Печать. Запечатана. Мысль вспыхивает в сознании и гаснет. Подумаю об этом завтра. Обязательно. Генерал встает и помогает мне подняться на ноги. Как же я бесстыдно захмелела. Шатаюсь и утыкаюсь носом в плечо генерала. Вроде бы всего один глоток, почему так? Полководец подхватывает на руки, будто я перышко.
– Пусти, – шепотом прошу я, – не надо на глазах у всех…
Наилий упрямо и молча идет до крыльца и только там ставит меня на землю. Видит он в темноте что ли? Я бы уже десять раз споткнулась. Натоплено в доме жарко и пахнет луговыми травами. Старомодные часы на стене отбивают ритм тихим чак-чак. Во мраке тусклый свет единственного светильника, но генерал знает, куда идти. В комнате на тумбе горит лампа. Кутает теплым светом узкую кровать с белоснежной простыней. Наилий подводит меня к ней и снимает свитер. Ласкает, скользя ладонями по груди и спине, тянет вверх ткань платья.
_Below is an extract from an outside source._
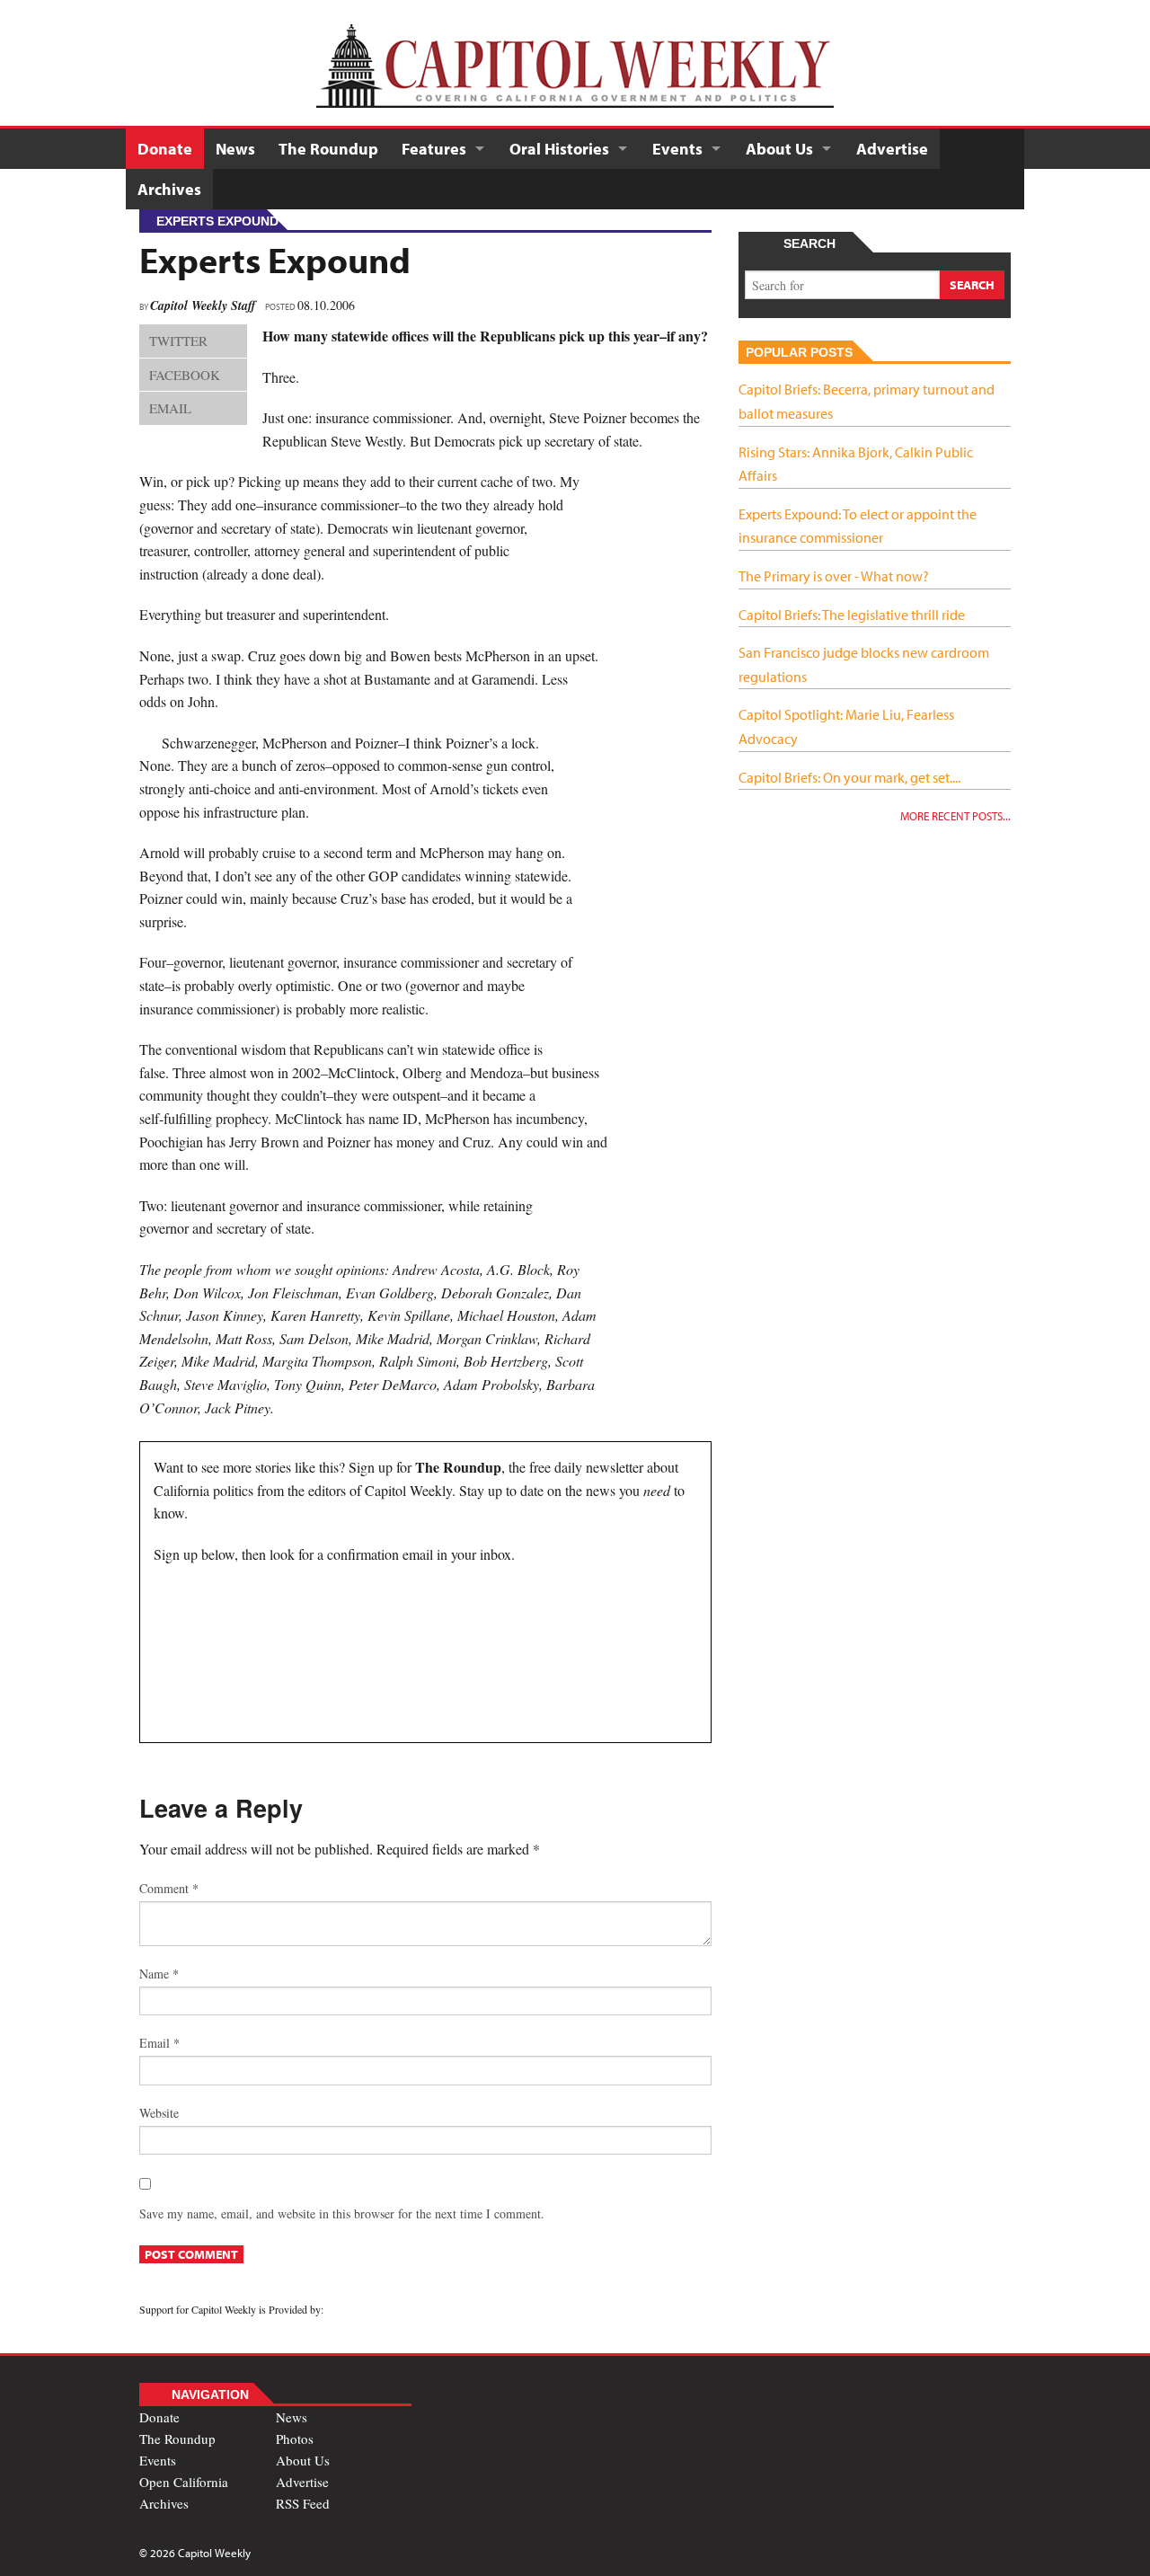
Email (170, 408)
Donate (164, 148)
– Матушка зайдет или Марк, – шепчу я, – увидят.
– Нет. Взрослые все, понимают.
Комната плывет и качается на волнах. Тону в поцелуе с кислинкой дурманящей ягоды. Без платья становится холодно, но ненадолго. Наилий так ловко и быстро выбирается из комбинезона, что я завидую. И обнимает, согревая. Целую шрамы на его груди, вожу по ним языком. Сладкий и весь мой. В теле приятная слабость больше от страсти, чем от Шуи. Наша ночь, а я – легкокрылый и бесстрашный мотылек. Пропускаю сквозь пальцы пряди его волос, тяну ближе и прижимаюсь животом. Хочу чувствовать, какой твердый. Знать, что хочет меня.
– Как же ты мне нравишься такая, – тихо говорит Наилий.
– Пьяная?
– Смелая.
Генерал улыбается и гладит меня по бедрам, подхватывает так, чтобы обняла ногами. Сжимаю коленями до стона и легко касаюсь поцелуем. Дразню больше. Играю и прикусываю за губу. Один его глубокий вздох, второй.
– Не вытерплю, Дэлия, – шепчет сквозь поцелуй и садится вместе со мной на кровать. Подушку себе под спину, а меня чуть выше. Ласкает кончиками пальцев, скользит и проникает глубже. И я не вытерплю, когда вот так нежно, до сладкой боли. Со стоном сажусь на него. Медленно оседаю вниз, раскрываясь навстречу. Слушаю, как выдыхает. Задерживает в воздухе и опускает сам, крепко держа за бедра.